WORK TO COMPLETE: Decide whether each statement agrees with the AWS CLI rules below, answering yes or no and quoting the words from the rules that settle it. 1. The examples let the AWS CLI delete things. 2. Creating resources is denied partly because of possible unexpected costs. 3. The s3 ls command is blocked.

These are starting points. Take what is useful and extend it with the specific services, namespaces, and risk thresholds that make sense for your environment.
AWS CLI
The examples below allow read-only AWS cli operations, but block updates, writes and deletes.
Allow read-only operations
aws:
- cmd: "* describe-*"
decide: allow
reason: describe-* operations are read-only and do not modify resources.
- cmd: "* list-*"
decide: allow
reason: list-* operations are read-only and do not modify resources.
- cmd: "* get-*"
decide: allow
reason: get-* operations are read-only and do not modify resources.
# aws s3 high-level commands use short names rather than the verb-* convention
- cmd: "s3 ls"
decide: allow
reason: Lists S3 buckets or objects without modifying anything.
- cmd: "s3 presign"
decide: allow
reason: Generates a pre-signed URL for an existing object without modifying it.
Block all write operations
aws:
# CRUD and state mutation
- cmd: "* create-*"
decide: deny
reason: Creating resources may incur unexpected costs or alter infrastructure state.
- cmd: "* update-*"
decide: deny
reason: Updating resources can cause configuration drift or service disruptions.
- cmd: "* modify-*"

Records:
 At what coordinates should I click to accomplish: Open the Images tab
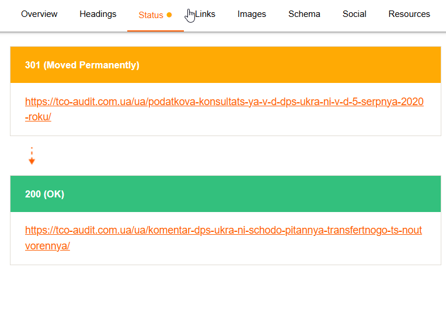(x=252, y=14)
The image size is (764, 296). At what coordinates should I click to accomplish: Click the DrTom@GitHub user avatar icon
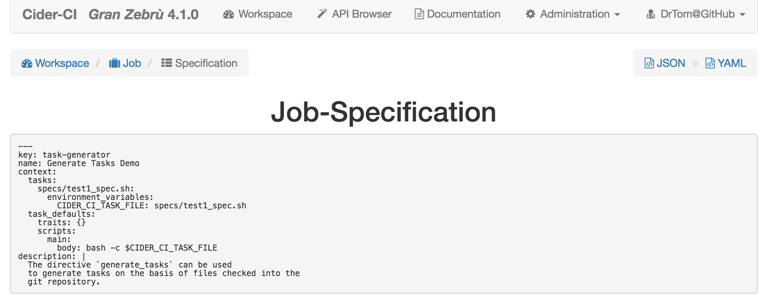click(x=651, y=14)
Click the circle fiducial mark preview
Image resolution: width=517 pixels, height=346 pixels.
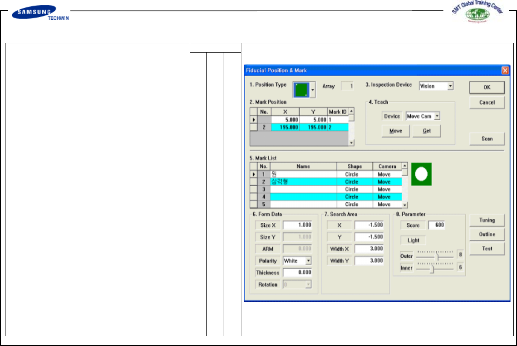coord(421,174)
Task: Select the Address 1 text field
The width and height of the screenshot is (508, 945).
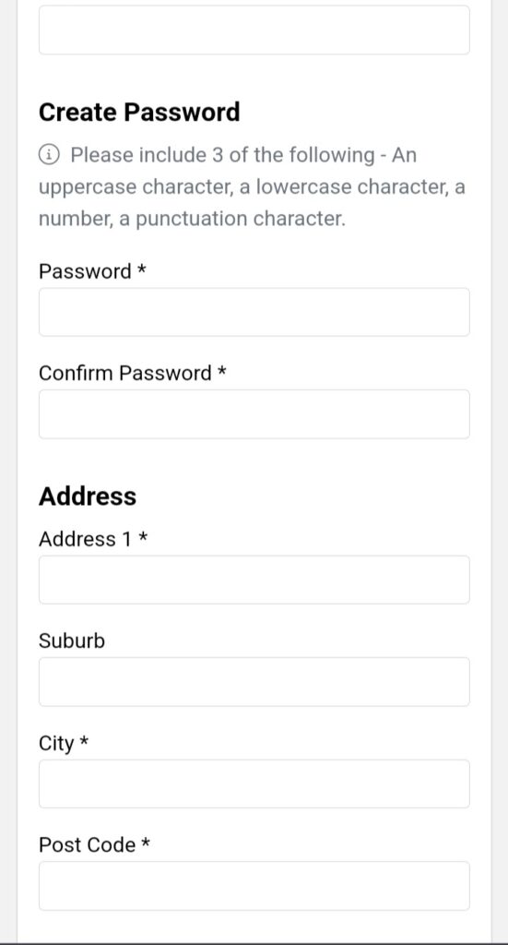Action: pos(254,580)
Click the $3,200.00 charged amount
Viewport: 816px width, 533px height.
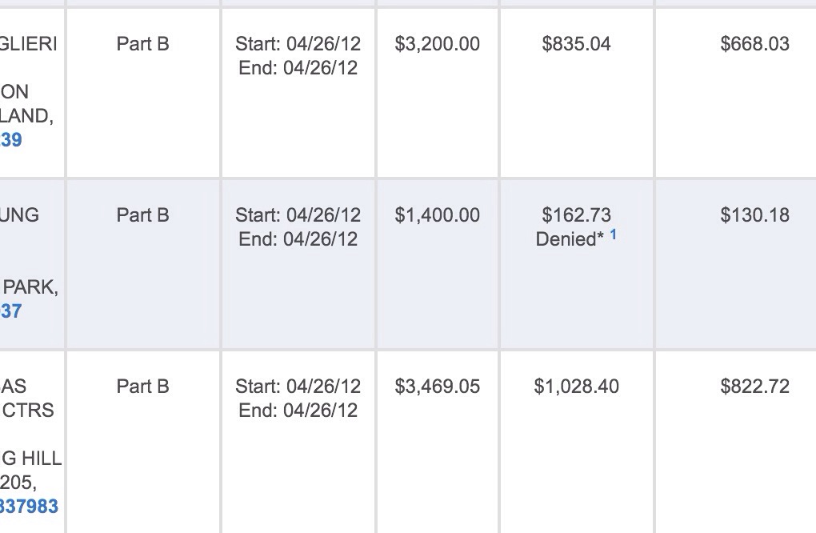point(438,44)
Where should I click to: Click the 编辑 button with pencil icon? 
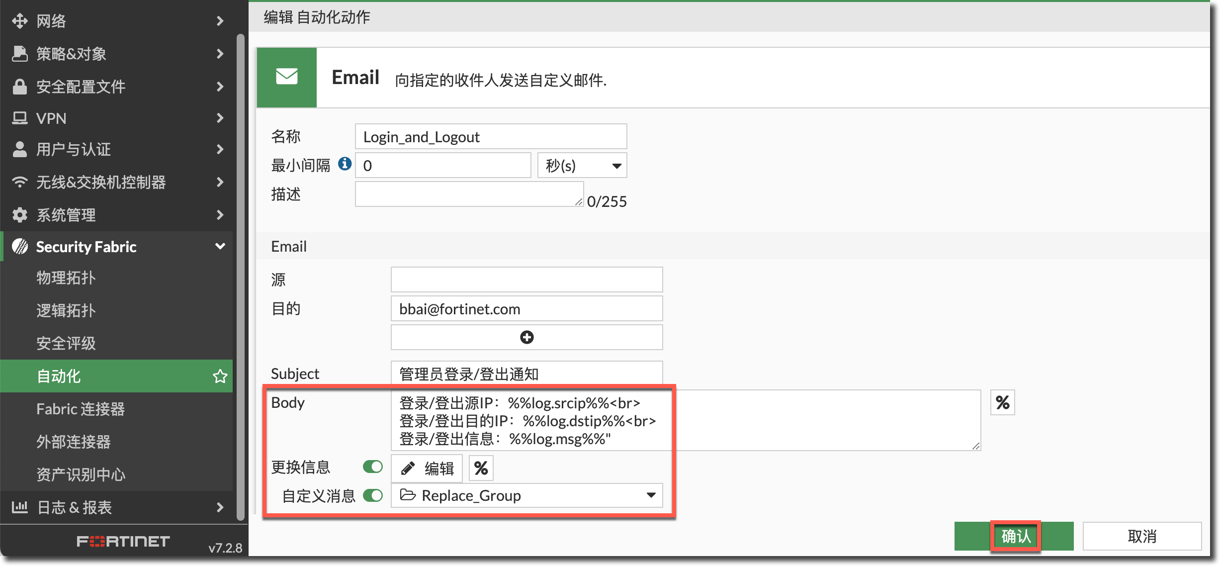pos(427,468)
==
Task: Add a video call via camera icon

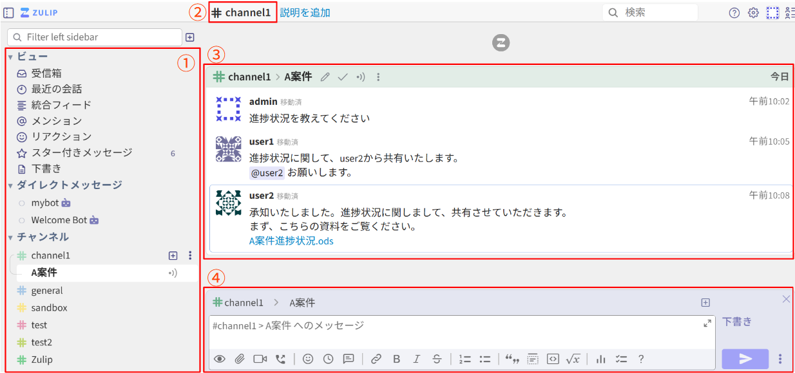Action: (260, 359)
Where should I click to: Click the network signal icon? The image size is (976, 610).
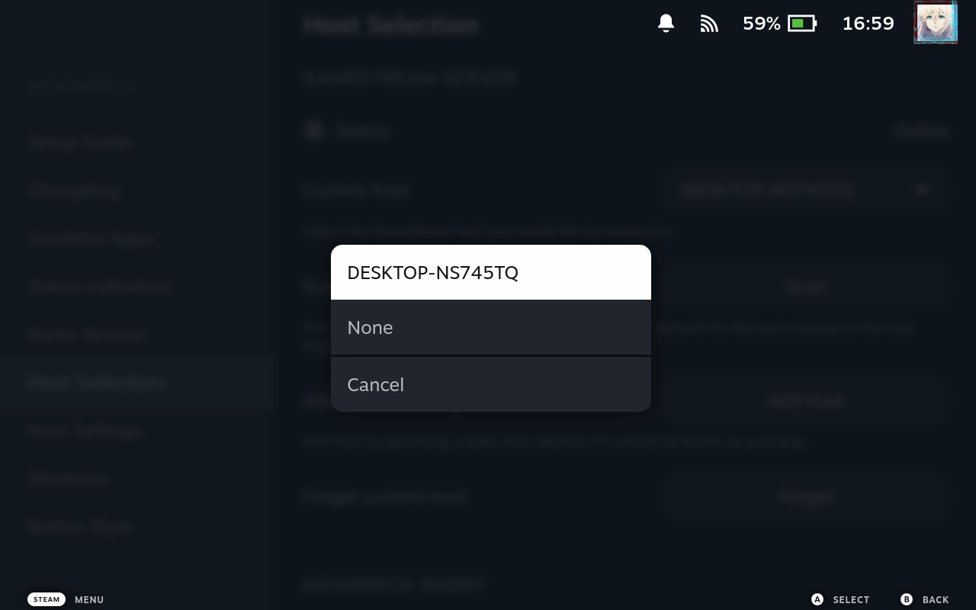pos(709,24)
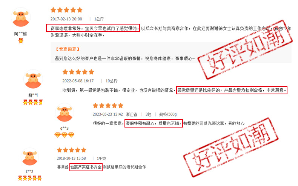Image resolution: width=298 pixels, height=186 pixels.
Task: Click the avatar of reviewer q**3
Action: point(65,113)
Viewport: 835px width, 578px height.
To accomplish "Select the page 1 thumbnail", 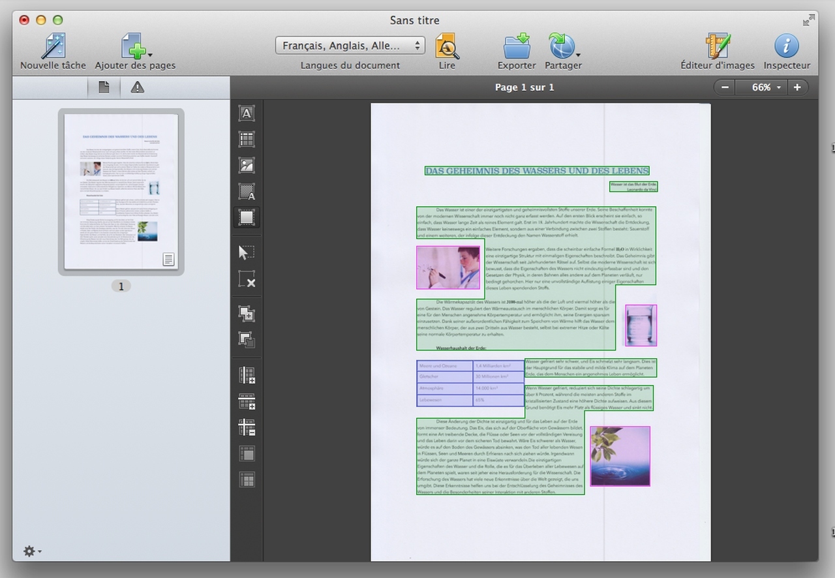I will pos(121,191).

COMPLETED EXERCISE:
1. No: "The examples below allow read-only AWS cli operations, but block updates, writes and deletes."
2. Yes: "Creating resources may incur unexpected costs or alter infrastructure state."
3. No: "Lists S3 buckets or objects without modifying anything."